TASK INSTRUCTIONS -
Transcribe the entries that follow, word for word.

Pixel coordinate grounding data:
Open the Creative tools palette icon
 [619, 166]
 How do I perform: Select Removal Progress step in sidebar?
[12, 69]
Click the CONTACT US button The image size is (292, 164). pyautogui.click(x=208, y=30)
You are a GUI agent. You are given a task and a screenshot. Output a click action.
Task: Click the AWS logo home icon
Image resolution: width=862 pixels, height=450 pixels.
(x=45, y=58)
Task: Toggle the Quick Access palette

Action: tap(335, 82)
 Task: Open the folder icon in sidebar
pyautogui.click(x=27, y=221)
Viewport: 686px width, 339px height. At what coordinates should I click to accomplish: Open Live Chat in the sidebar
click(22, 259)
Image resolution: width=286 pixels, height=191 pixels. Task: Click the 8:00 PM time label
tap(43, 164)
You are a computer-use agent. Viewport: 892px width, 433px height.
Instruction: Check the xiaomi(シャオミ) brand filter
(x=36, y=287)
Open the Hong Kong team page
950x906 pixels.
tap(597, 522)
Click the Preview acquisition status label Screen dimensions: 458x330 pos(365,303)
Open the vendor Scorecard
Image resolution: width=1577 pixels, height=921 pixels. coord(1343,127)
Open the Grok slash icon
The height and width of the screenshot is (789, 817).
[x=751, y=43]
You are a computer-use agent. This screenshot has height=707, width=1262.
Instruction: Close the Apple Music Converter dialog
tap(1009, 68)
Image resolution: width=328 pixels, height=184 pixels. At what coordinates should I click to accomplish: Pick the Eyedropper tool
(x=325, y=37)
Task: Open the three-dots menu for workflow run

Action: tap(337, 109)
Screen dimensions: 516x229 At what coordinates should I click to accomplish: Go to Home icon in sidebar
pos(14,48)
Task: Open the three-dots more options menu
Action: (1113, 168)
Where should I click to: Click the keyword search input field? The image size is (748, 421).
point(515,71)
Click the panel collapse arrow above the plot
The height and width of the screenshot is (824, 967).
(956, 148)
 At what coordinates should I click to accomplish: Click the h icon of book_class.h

ANSWER SECTION -
Open the Creative tools palette icon
 [619, 166]
 How do I perform: Select Removal Progress step in sidebar?
[12, 69]
Click the CONTACT US button The image size is (292, 164). pyautogui.click(x=208, y=30)
You are a GUI agent. You are given a task and a screenshot. Output a click action.
Task: Click the AWS logo home icon
Image resolution: width=862 pixels, height=450 pixels.
(x=45, y=58)
Task: Toggle the Quick Access palette

Action: tap(335, 82)
 Task: Open the folder icon in sidebar
pyautogui.click(x=27, y=221)
Viewport: 686px width, 339px height. At what coordinates should I click to accomplish: Open Live Chat in the sidebar
click(22, 259)
Image resolution: width=286 pixels, height=191 pixels. Task: Click the 8:00 PM time label
tap(43, 164)
You are a computer-use agent. Viewport: 892px width, 433px height.
Instruction: Check the xiaomi(シャオミ) brand filter
(x=36, y=287)
Open the Hong Kong team page
950x906 pixels.
tap(597, 522)
Click the Preview acquisition status label Screen dimensions: 458x330 pos(365,303)
Open the vendor Scorecard
Image resolution: width=1577 pixels, height=921 pixels. coord(1343,127)
Open the Grok slash icon
The height and width of the screenshot is (789, 817).
[x=751, y=43]
You are a computer-use agent. This screenshot has height=707, width=1262.
Instruction: Close the Apple Music Converter dialog
tap(1009, 68)
Image resolution: width=328 pixels, height=184 pixels. At what coordinates should I click to accomplish: Pick the Eyedropper tool
(x=325, y=37)
Task: Open the three-dots menu for workflow run

Action: tap(337, 109)
Screen dimensions: 516x229 At what coordinates should I click to accomplish: Go to Home icon in sidebar
pos(14,48)
Task: Open the three-dots more options menu
Action: (1113, 168)
Where should I click to: Click the keyword search input field? The image size is (748, 421).
point(515,71)
Click the panel collapse arrow above the plot
The height and width of the screenshot is (824, 967).
(956, 148)
 At what coordinates should I click to accomplish: Click the h icon of book_class.h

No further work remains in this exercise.